GPA-seekers would flip from looking for easy courses to looking for those courses where they'd do really well relative to other students. That's not perfect, as there are are plenty of students who could be very well advised to take an essay-based course because they're not very good at writing essays and need to learn it (or math courses for the less mathy), but it's surely better than having them seek the ones where they have a relative advantage and where the grading is easy.

These kinds of measures can also be really helpful in setting University-wide scholarships where GPAs across Departments are otherwise not comparable. I'd always worried that our Econ students suffered in University-wide scholarships for graduate study because we kept a much tighter lid on top-end grades than did some other Departments. Difficulty-adjusted GPAs could likely have solved that problem.

And now a bit of chart-porn from the Princeton study. The x-axis has the percentage of As awarded in the early period; y- has the proportion during the deflation period. Economics maintained a pretty low proportion of As in both periods. The top chart has 100 and 200-level courses; the bottom, upper-division.

* We can imagine more complicated versions of the difficulty index where it's adjusted for these kinds of composition effects, so that the difficulty of each of the courses in which a student is enrolled is factored into the calculation of any particular course's difficulty.


  1. How do you normalize for different intake groups? Clearly Princeton has a smarter average student than East Kenucky State...

  2. You don't. Everybody knows that they're entirely different cohorts and that an A+ student from a poor school will be different from an A+ student at a top school.

  3. Agree entirely for situations where you need to compare graduates from different schools. If enough students took courses at different universities, maybe you could run a difficulty index that way, but switchers are too likely to be different from other students for that to be very reliable.

  4. Does the Canterbury difficulty measure take account of possible inverse correlations (e.g. someone who does well at accounting will almost certainly not do well at a creative subject) or is the assumption that a student who is good at one subject is meant to be good at the lot?
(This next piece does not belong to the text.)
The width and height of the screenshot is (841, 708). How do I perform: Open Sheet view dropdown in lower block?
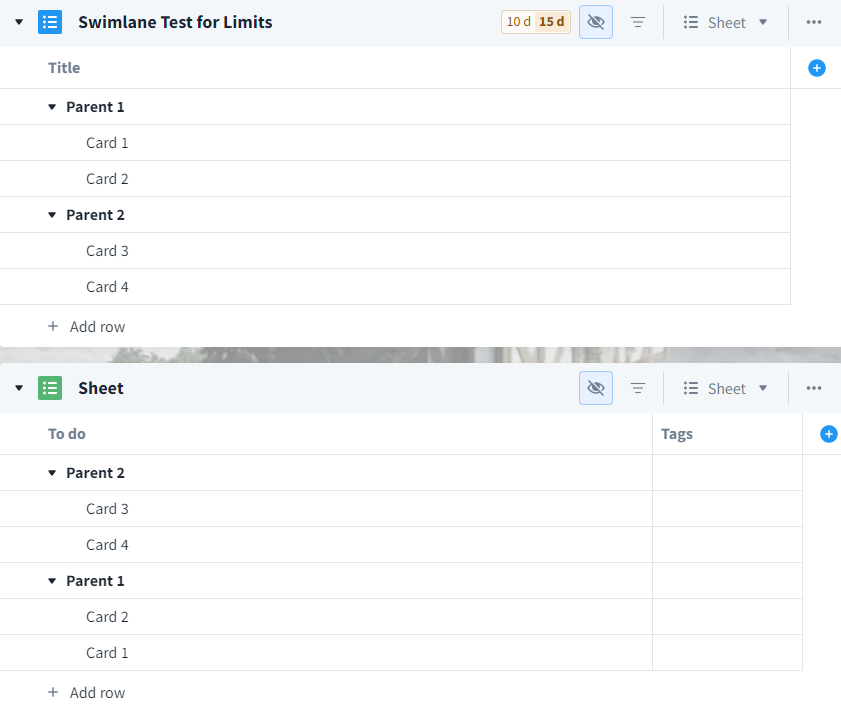726,388
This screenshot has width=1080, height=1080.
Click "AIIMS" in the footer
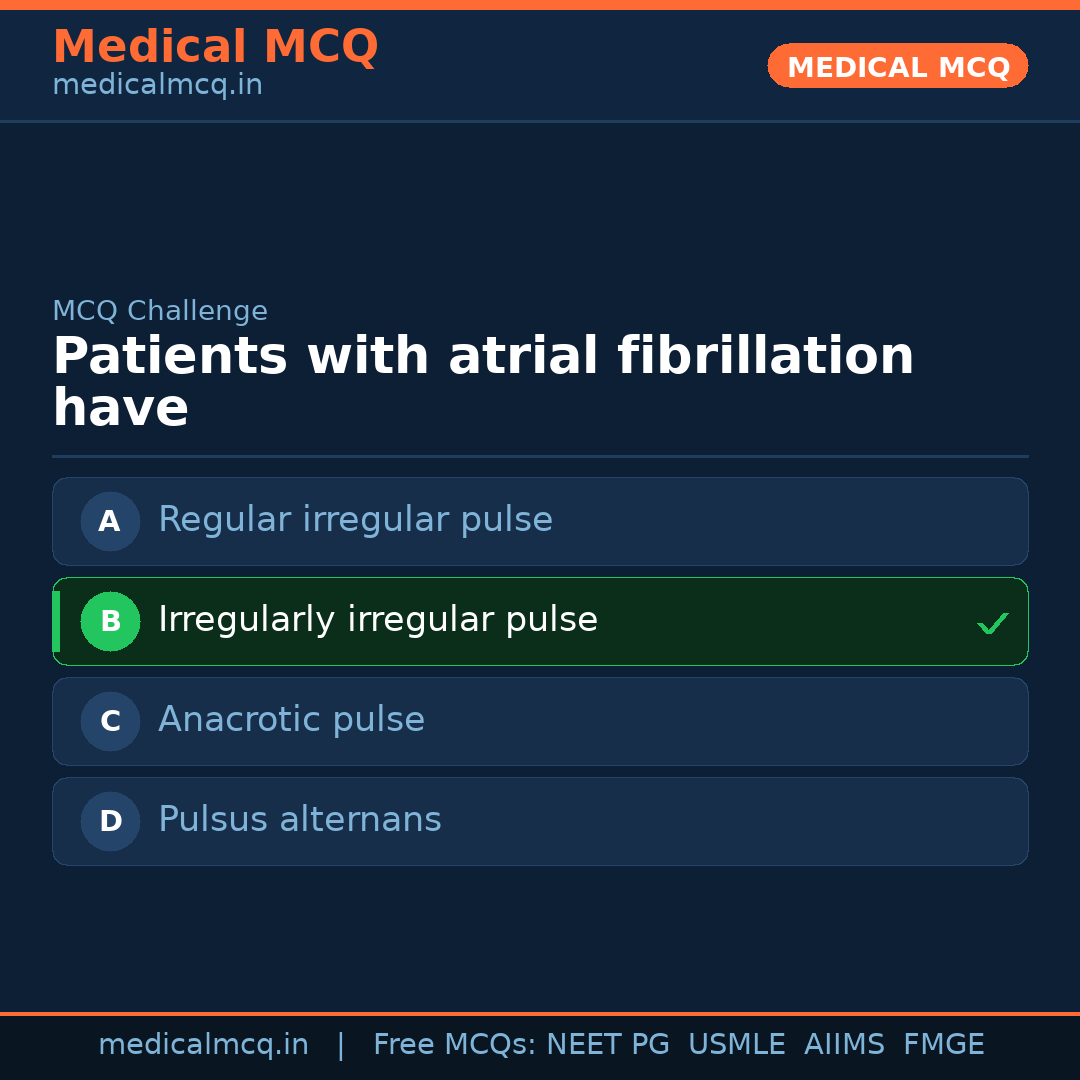844,1045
  5. And students have an incentive to get the word out if they are at a meaningful-grading school:

  6. Imperfect correlation (including negative correlation) only matters to the extent that there is bunching of what courses are commonly taken together. And then there is a bigger problem, which is that a course is reported as difficult if the students in it are largely from easy grading subjects and vice versa. One of ECON's courses at Canterbury is very popular with Management students, and that leads to some interesting effects on the raw number for difficulty that you can understand only by looking at the more detailed data the university provides on pairwise comparisons between courses.

  7. Interesting post.

    Canterbury's system looks good. It would be better if you could do a Difficulty Index across departments.

    I once tried, with the help of an econometrician colleague, to estimate a Difficulty Index across all departments. Grade,i.j = Ability of student i - Difficulty of course j
    Put all grade data in computer, and listen to the big crunching sound.

    We got estimates, but the standard errors were too large to be really useful. Because, for example, arts students don't take engineering courses, and too few engineers take arts courses.

  8. Has any literature been written about the effects of the Difficulty Index on grade distribution?

  9. Doubt it. Would make for a potentially fun honours project though - also check whether difficulty index changes predict enrolment changes the next year.